Ammonia control in children ages 2 months through 5 years with urea cycle disorders: comparison of sodium phenylbutyrate and glycerol phenylbutyrate

Abstract

Objectives: To examine ammonia levels, pharmacokinetics, and safety of glycerol phenylbutyrate (GPB; also referred to as HPN-100) and sodium phenylbutyrate (NaPBA) in young children with urea cycle disorders (UCDs).

Study design: This open label switch-over study enrolled patients ages 29 days to under 6 years taking NaPBA. Patients underwent 24-hour blood and urine sampling on NaPBA and again on a phenylbutyric acid-equimolar dose of GPB and completed questionnaires regarding signs and symptoms associated with NaPBA and/or their UCD.
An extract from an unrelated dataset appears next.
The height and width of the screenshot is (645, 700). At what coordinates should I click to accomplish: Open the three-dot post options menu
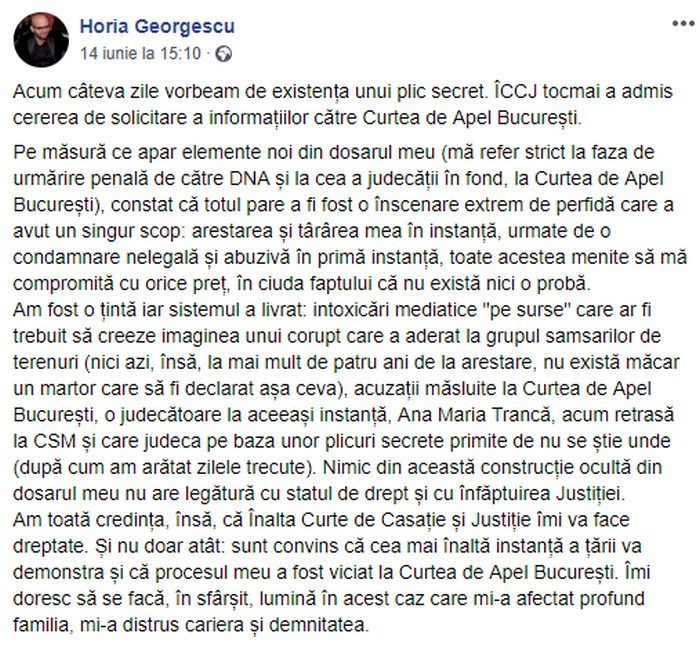pyautogui.click(x=683, y=24)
Results: Fifteen patients (8 argininosuccinate lyase deficiency, 3 argininosuccinic acid synthetase deficiency, 3 ornithine transcarbamylase deficiency, 1 arginase deficiency) ages 2 months through 5 years enrolled in and completed the study. Daily ammonia exposure (24-hour area under the curve) was lower on GPB and met predefined noninferiority criteria (ratio of means 0.79; 95% CI 0.593-1.055; P=.03 Wilcoxon; 0.07 t test). Six patients experienced mild adverse events on GPB; there were no serious adverse events or significant laboratory changes. Liver tests and argininosuccinic acid levels among patients with argininosuccinate lyase deficiency were unchanged or improved on GPB. Eleven of 15 patients reported 35 symptoms on day 1; 23 of these 35 symptoms improved or resolved on GPB. Mean systemic exposure to phenylbutyric acid, phenylacetic acid, and phenylacetylglutamine (PAGN) were similar and phenylacetic acid exposure tended to be higher in the youngest children on both drugs. Urinary PAGN concentration was greater on morning voids and varied less over 24 hours on GPB versus NaPBA.

Conclusions: GPB results in more evenly distributed urinary output of PAGN over 24 hours were associated with fewer symptoms and offers ammonia control comparable with that observed with NaPBA in young children with UCDs.

Trial registration: ClinicalTrials.gov NCT01347073.

Copyright © 2013 Mosby, Inc. All rights reserved.

Figures

Figure

Ammonia and metabolite levels during treatment with glycerol phenylbutyrate (GPB) and sodium phenylbutyrate (NaPBA). A, Mean +/− SD ammonia levels during treatment with GPB or NaPBA at several time points over 24 hours. B, Mean +/− SD plasma levels of phenylbutyric acid (PBA), phenylacetic acid (PAA) and phenylacetyl glutamine (PAGN) as well as urinary concentrations of PAGN. The limit of quantitation, shown by the dashed line, is 1 µg/mL. Systemic PBA exposure did not differ significantly between the two drugs (mean (SD) AUC0–24 = 255 (54.5) vs. 483 (146.0) µg•h/mL on GPB and NaPBA, respectively). Mean systemic PAA and PAGN exposure were also similar for the two drugs (mean (SD) AUC0–24 for PAA = 1096 (214.0) vs. 1458 (211.3) µg•h/mL for GPB and NaPBA, respectively; mean (SD) AUC0–24 for PAGN = 1130 (71.2) vs. 946 (75.5) µg•h/mL for GPB and NaPBA, respectively). Urinary PAGN concentration at 0 hr = 11030 (101) on GPB and 5847 (143) on NaPBA; PAGN:creatinine concentration ratio at 0 hr = 18.8 on GPB and 11.9 on NaPBA, p-value = 0.01; urinary PAGN concentration at 24 hr = 16688 (57) on GPB and 9901 (96) on NaPBA; PAGN:creatinine concentration ratio at 24 hr = 23.4 on GPB and 13.2 on NaPBA, p-value = 0.045) and generally similar at the 12 hour time points (urinary PAGN at 12 hr = 14134 (76) on GPB and 13900 (105) on NaPBA; PAGN:creatinine concentration ratio = 41.4 on GBP and 33.3 on NaPBA, p-value = 0.77).